Hepatitis E, formerly called non-A, non-B hepatitis is particularly serious in the 2nd & 3rd trimesters of pregnancy. Epidemics have occurred in Afghanistan, Bangladesh, western China, Eritrea, Ethiopia, India, Indonesia, Iran, Kenya , Mexico, Myanmar, Nepal, Pakistan, Somalia, Sudan, and the Asian republics of the former USSR. It is probably widespread in Asia, north and sub-Sahara Africa, and the eastern Mediterranean area.
There is no treatment available and 15-20% of women will die from fulminant hepatitis. *. As it is spread in the same way as Hepatitis A (ie. by contaminated food or drink) the need to eat and drink safely and observe good hygiene is paramount. Again reconsider the need to travel whilst pregnant.
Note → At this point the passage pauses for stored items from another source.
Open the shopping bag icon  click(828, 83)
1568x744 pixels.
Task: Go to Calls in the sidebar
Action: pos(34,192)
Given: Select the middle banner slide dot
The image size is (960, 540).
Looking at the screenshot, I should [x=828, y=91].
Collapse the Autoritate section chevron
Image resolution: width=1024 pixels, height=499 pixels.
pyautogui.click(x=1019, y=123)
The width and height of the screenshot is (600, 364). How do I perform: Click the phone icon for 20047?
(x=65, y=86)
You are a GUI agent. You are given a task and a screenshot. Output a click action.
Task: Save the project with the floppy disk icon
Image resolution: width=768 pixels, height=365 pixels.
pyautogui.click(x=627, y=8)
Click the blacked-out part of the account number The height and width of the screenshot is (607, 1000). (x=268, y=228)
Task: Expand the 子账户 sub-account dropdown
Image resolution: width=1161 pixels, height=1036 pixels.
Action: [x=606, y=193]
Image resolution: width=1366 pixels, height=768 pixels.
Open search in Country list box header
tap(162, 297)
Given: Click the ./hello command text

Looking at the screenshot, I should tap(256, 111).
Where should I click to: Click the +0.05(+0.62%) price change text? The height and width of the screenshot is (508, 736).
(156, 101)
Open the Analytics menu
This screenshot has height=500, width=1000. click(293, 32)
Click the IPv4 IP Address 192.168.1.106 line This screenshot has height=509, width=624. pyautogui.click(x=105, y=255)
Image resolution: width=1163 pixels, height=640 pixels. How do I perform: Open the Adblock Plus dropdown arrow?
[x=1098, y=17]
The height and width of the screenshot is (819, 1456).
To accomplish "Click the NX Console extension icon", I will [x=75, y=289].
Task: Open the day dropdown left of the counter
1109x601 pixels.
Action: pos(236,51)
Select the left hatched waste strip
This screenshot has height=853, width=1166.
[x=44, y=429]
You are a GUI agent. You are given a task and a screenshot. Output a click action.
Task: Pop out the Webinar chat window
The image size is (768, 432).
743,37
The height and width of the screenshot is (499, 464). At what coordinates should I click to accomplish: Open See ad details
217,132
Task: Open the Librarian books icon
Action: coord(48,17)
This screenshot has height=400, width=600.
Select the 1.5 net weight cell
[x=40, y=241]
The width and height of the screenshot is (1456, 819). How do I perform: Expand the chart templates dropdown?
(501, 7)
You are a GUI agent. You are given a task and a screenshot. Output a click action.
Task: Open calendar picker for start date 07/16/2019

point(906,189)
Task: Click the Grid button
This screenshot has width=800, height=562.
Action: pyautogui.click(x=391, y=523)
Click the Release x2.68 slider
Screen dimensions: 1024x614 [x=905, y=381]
* WHO year book - www.who.int/ith/chapter05_04.html#hepatitise

Medical Examination after travel: It is advisable (if not essential) to visit your local doctor promptly if you

  • suffer from a chronic disease, such as cardiovascular disease, diabetes mellitus, chronic respiratory disease;
  • experience illness in the weeks following their return home, particularly if fever, persistent diarrhoea, vomiting, jaundice, urinary disorders, skin disease or genital infection occurs;
  • consider that you may have been exposed to a serious infectious disease while travelling;
  • have spent more than 3 months in a developing country.